In the new study, Lipton and his colleagues identified 523 people, average age 78. Blood samples showed that roughly one-fifth carried two copies of the variant form of CETP (one copy comes from each parent). About 45 percent harbored a single variant copy (from one parent) and one-third had two copies of the standard version of CETP (no variant).
Over the next four years, those endowed with two copies of the variant were only one-third as likely to develop dementia or Alzheimer’s disease as were those who carried the standard CETP gene. Those harboring one copy of the variant CETP didn’t seem to glean protection from it.
Even so, the findings may be a cause for optimism, says John Ringman, a neurologist at the University of California, Los Angeles. “I believe this is a real, but small, effect,” he says. “Whether or not it will generalize to the population is an open question.”
“Smaller samples in published studies tend to have larger effects,” cautions Wendy Johnson a psychologist at the University of Edinburgh, whose group had earlier failed to detect any link between the CETP variant and cognitive function in elderly people.
Only 40 of the 523 people in the new study developed Alzheimer’s disease or dementia during the study years. Replication of these findings is critical, Johnson says, “as with all such modest-sized studies of potential genetic markers of disease, longevity or [cognitive] decline.”

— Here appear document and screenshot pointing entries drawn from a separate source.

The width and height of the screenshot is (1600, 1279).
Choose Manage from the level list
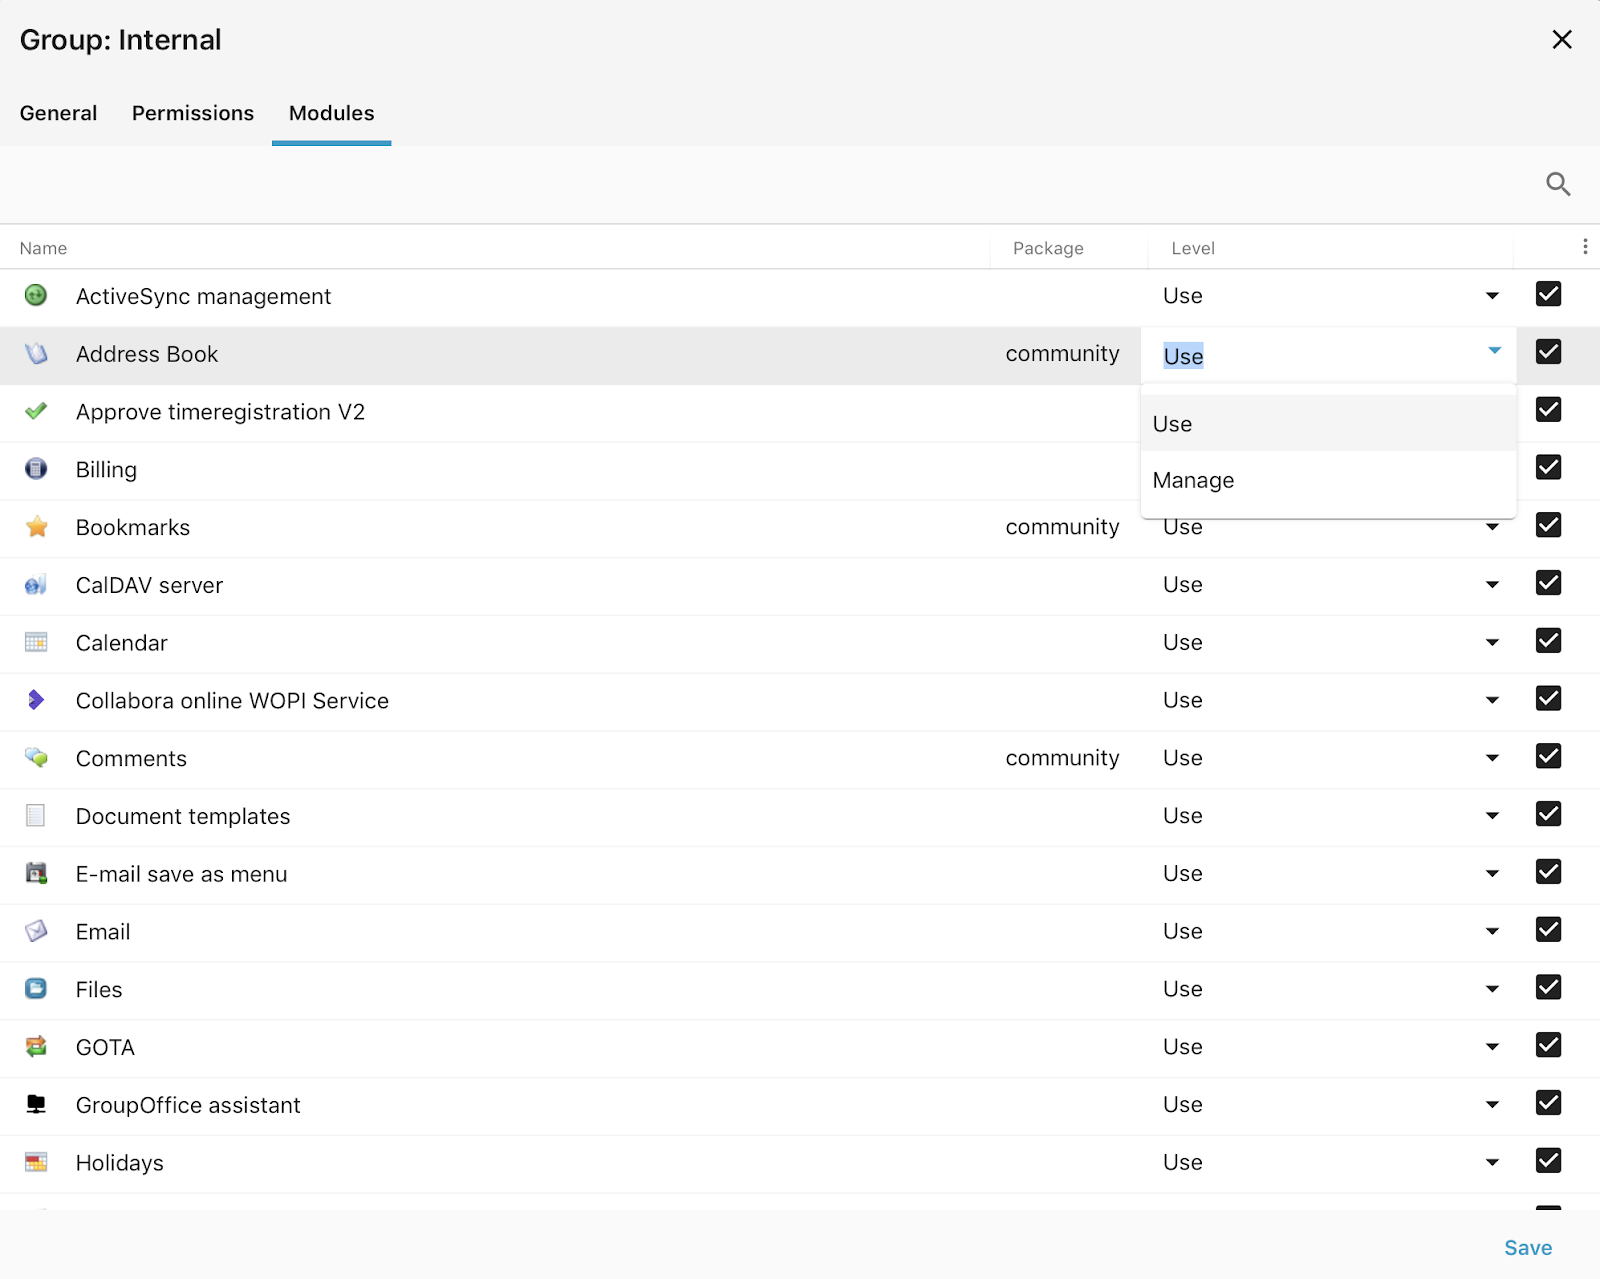pos(1193,480)
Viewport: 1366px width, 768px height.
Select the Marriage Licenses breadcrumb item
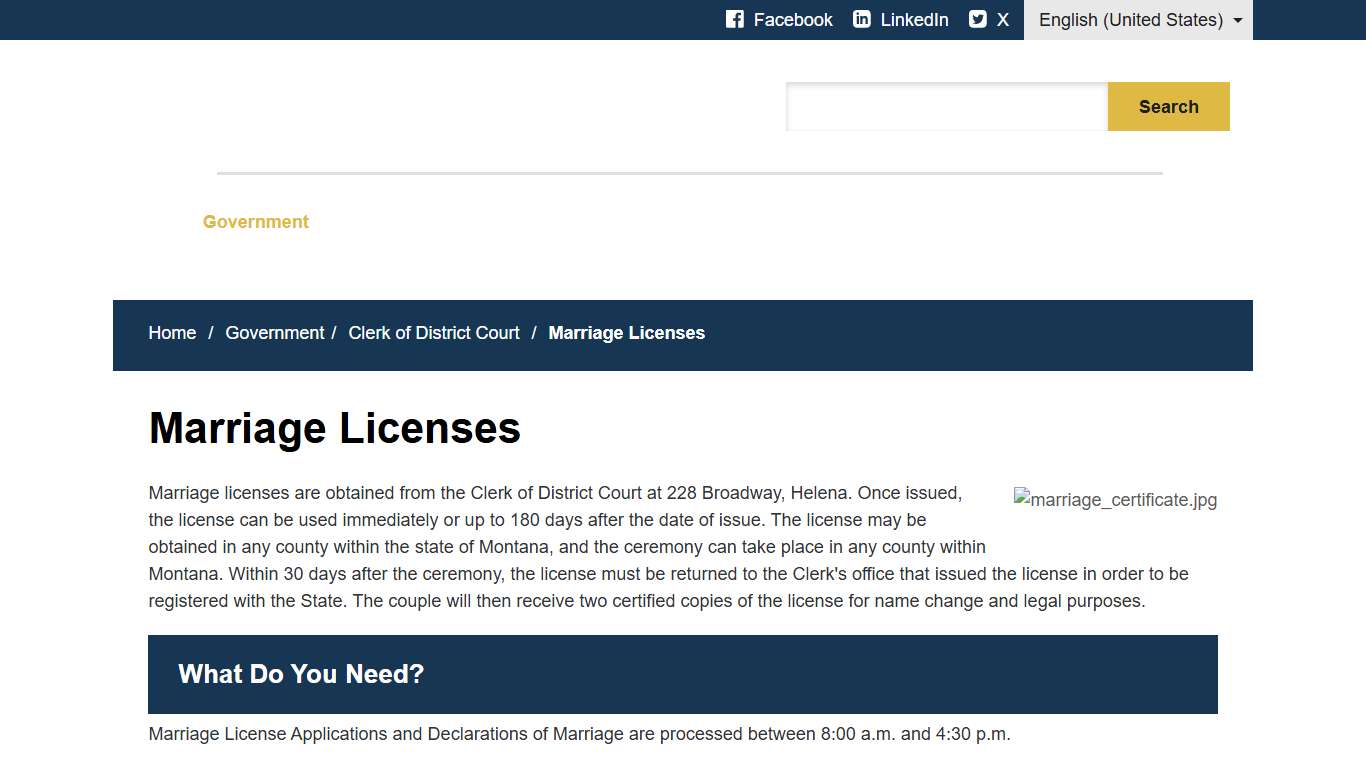(x=626, y=332)
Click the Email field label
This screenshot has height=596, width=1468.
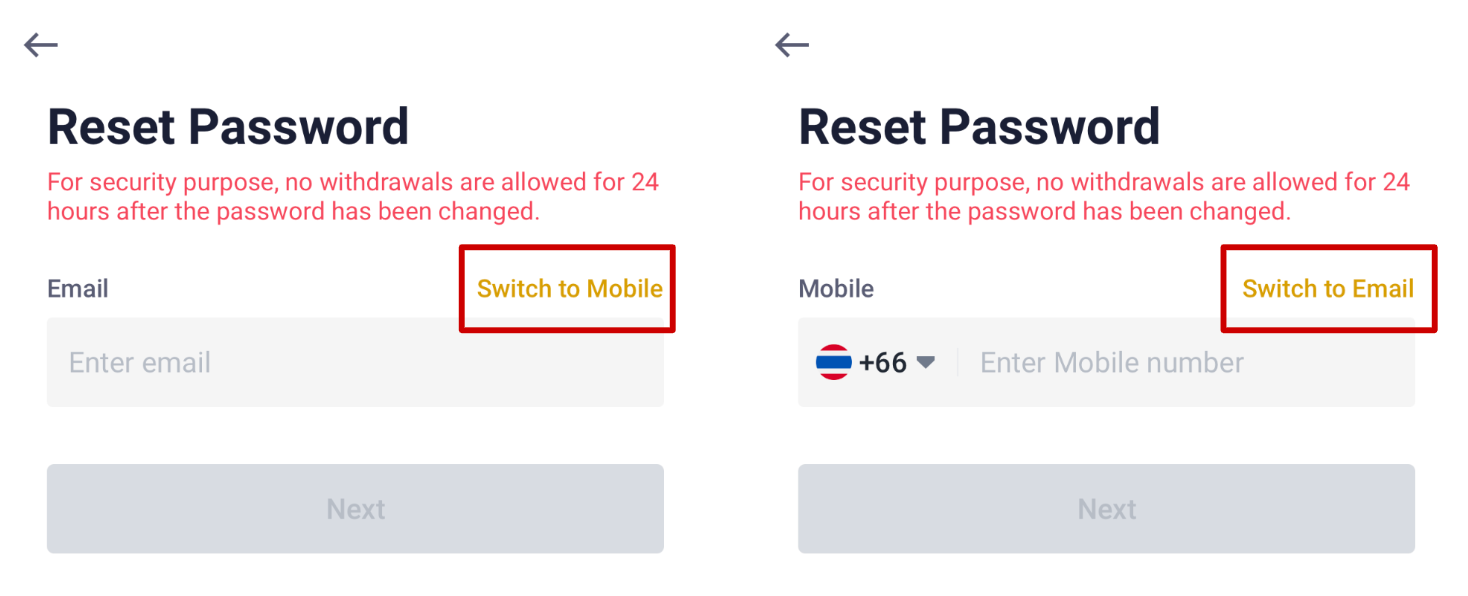(x=78, y=289)
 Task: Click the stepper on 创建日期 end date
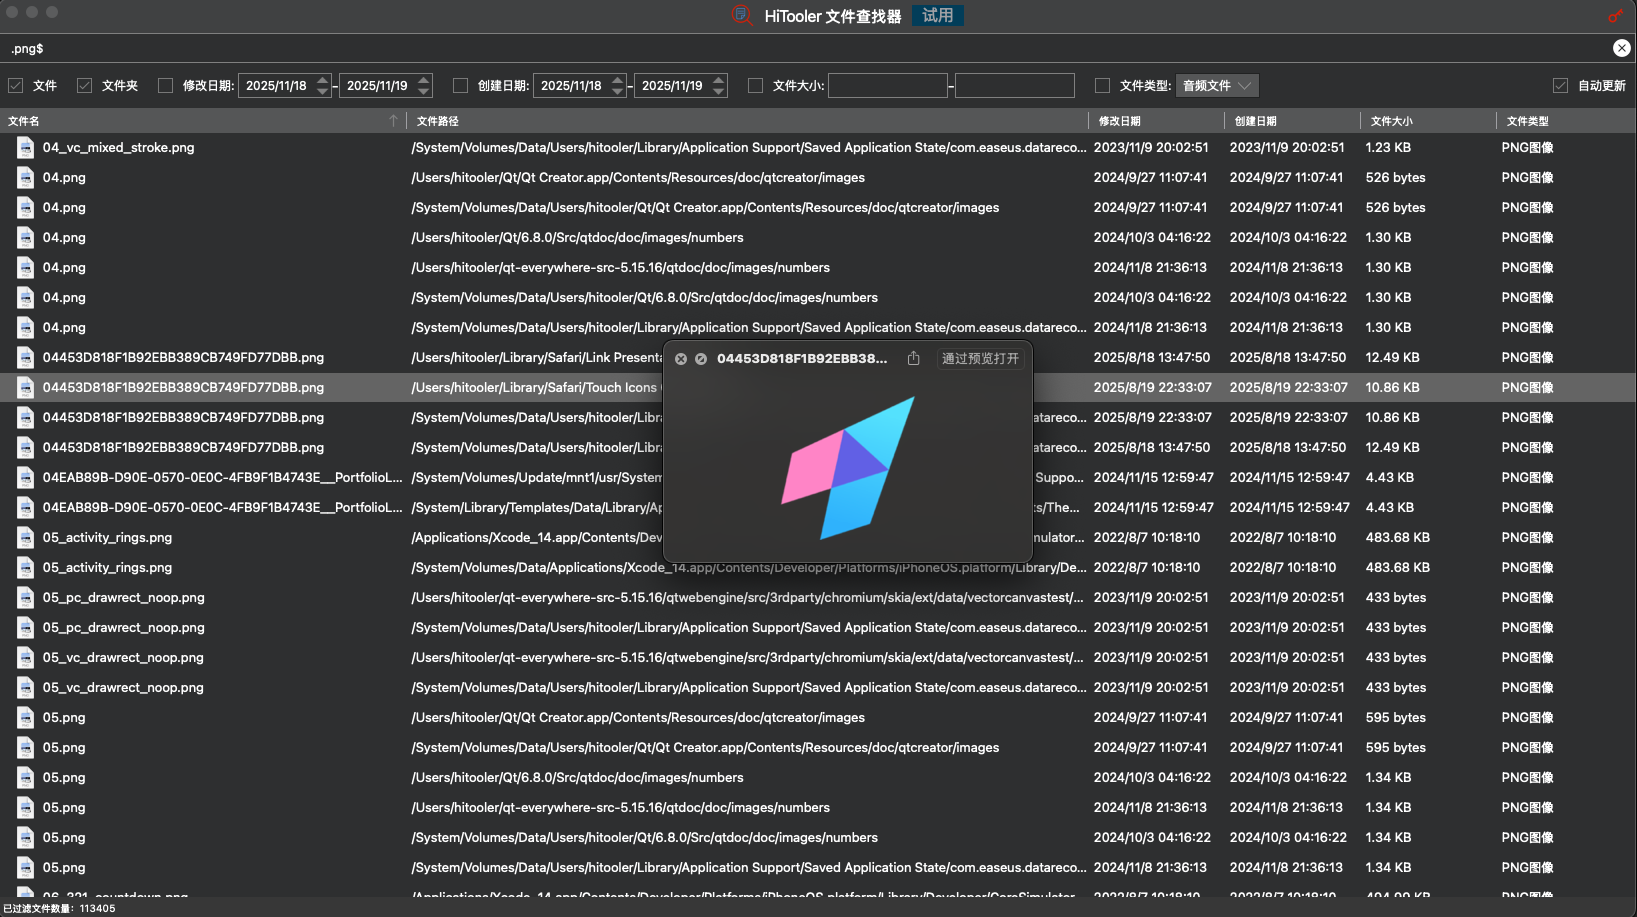click(718, 86)
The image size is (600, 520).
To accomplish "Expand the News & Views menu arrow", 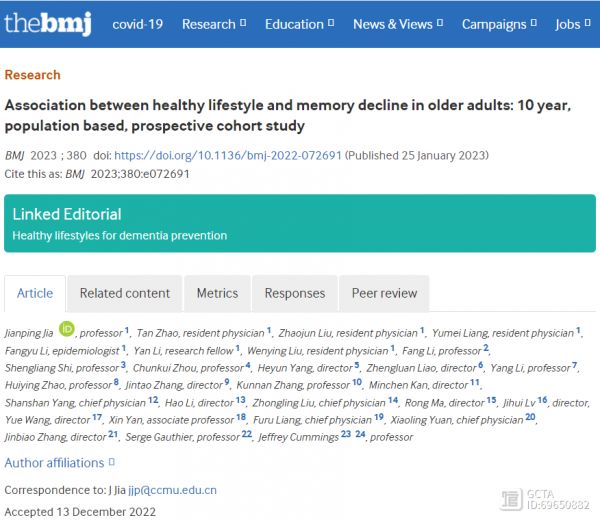I will click(440, 23).

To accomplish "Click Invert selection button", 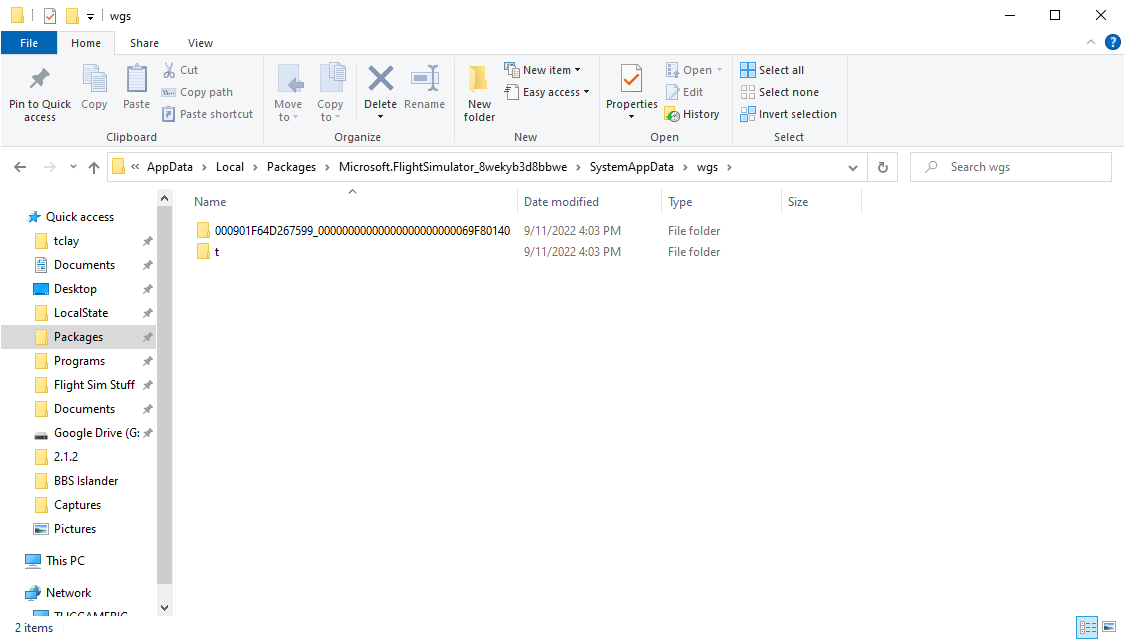I will tap(789, 114).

Earlier work by Lipton’s group linked the CETP variant to increased longevity, finding that very old people — roughly half the people tested were at least 100 years old — were more likely to harbor the variant than were people in the general population. Other work showed that CETP carriers tend to have higher HDL cholesterol levels, which might explain the longevity, Lipton says.
The CETP protein regulates the metabolism of fats, which Lipton says may lend a biological rationale to these findings. Another protein showing protection against Alzheimer’s disease is encoded by two helpful forms of the APOE gene, which also regulates fat metabolism.
Meanwhile, the strong HDL effect of the CETP variant suggests that it might protect against dementia by preventing small strokes in the brain, Lipton says. His group continues to study the CETP gene, which encodes the cholesteryl ester transfer protein, in hopes of discerning its biological mechanism.